● **Task item**: Treat the line containing "At what coordinates" as the first line and the final line of the material below as the last; reproduce that range exactly.

Segment Open

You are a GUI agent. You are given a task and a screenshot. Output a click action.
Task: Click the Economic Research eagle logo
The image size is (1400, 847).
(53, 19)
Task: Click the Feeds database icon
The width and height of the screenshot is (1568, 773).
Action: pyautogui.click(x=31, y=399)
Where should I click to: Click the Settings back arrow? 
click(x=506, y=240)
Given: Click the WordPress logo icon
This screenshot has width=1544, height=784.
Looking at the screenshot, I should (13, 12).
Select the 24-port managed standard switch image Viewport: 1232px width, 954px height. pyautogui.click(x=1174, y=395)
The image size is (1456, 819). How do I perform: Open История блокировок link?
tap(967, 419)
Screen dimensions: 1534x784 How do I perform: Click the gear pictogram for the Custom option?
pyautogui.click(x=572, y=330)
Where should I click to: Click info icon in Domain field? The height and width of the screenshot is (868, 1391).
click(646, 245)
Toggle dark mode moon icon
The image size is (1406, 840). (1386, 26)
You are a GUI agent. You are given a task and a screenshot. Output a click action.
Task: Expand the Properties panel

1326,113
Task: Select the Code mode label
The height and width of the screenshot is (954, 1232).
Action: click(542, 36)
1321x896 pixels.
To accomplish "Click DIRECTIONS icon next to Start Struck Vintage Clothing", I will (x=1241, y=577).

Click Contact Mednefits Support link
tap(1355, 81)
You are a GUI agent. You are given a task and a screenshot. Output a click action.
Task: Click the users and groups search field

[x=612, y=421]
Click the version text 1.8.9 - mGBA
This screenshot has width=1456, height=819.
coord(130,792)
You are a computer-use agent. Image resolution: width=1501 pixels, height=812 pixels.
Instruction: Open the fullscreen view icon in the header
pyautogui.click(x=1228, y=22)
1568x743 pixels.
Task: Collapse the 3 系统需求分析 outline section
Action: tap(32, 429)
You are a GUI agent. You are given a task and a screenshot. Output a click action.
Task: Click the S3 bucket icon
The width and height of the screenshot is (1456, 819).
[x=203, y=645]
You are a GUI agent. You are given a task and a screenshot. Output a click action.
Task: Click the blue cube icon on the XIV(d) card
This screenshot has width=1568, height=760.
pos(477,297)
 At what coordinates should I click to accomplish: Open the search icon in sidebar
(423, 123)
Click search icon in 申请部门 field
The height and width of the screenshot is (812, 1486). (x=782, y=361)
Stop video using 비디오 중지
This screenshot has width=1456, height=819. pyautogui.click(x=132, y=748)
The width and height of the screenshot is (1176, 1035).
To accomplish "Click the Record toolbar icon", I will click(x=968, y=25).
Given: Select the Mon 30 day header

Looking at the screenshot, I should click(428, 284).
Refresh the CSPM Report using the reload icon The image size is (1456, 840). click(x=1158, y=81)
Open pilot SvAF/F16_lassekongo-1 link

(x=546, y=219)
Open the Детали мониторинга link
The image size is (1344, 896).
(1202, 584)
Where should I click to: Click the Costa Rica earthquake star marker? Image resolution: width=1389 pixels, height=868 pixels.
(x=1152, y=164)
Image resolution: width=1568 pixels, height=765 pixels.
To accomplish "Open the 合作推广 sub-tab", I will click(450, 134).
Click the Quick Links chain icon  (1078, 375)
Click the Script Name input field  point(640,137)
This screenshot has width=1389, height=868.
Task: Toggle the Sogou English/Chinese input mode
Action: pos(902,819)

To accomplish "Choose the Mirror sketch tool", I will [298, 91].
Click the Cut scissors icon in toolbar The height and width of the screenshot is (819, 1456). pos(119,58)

Segment Closed

● **Output for this exercise**:
 At what coordinates should I click to accomplish: Open the search icon in sidebar
(423, 123)
Click search icon in 申请部门 field
The height and width of the screenshot is (812, 1486). (x=782, y=361)
Stop video using 비디오 중지
This screenshot has width=1456, height=819. pyautogui.click(x=132, y=748)
The width and height of the screenshot is (1176, 1035).
To accomplish "Click the Record toolbar icon", I will click(x=968, y=25).
Given: Select the Mon 30 day header

Looking at the screenshot, I should click(428, 284).
Refresh the CSPM Report using the reload icon The image size is (1456, 840). click(x=1158, y=81)
Open pilot SvAF/F16_lassekongo-1 link

(x=546, y=219)
Open the Детали мониторинга link
The image size is (1344, 896).
(1202, 584)
Where should I click to: Click the Costa Rica earthquake star marker? Image resolution: width=1389 pixels, height=868 pixels.
(x=1152, y=164)
Image resolution: width=1568 pixels, height=765 pixels.
To accomplish "Open the 合作推广 sub-tab", I will click(450, 134).
Click the Quick Links chain icon  (1078, 375)
Click the Script Name input field  point(640,137)
This screenshot has width=1389, height=868.
Task: Toggle the Sogou English/Chinese input mode
Action: pos(902,819)

To accomplish "Choose the Mirror sketch tool", I will [298, 91].
Click the Cut scissors icon in toolbar The height and width of the screenshot is (819, 1456). pos(119,58)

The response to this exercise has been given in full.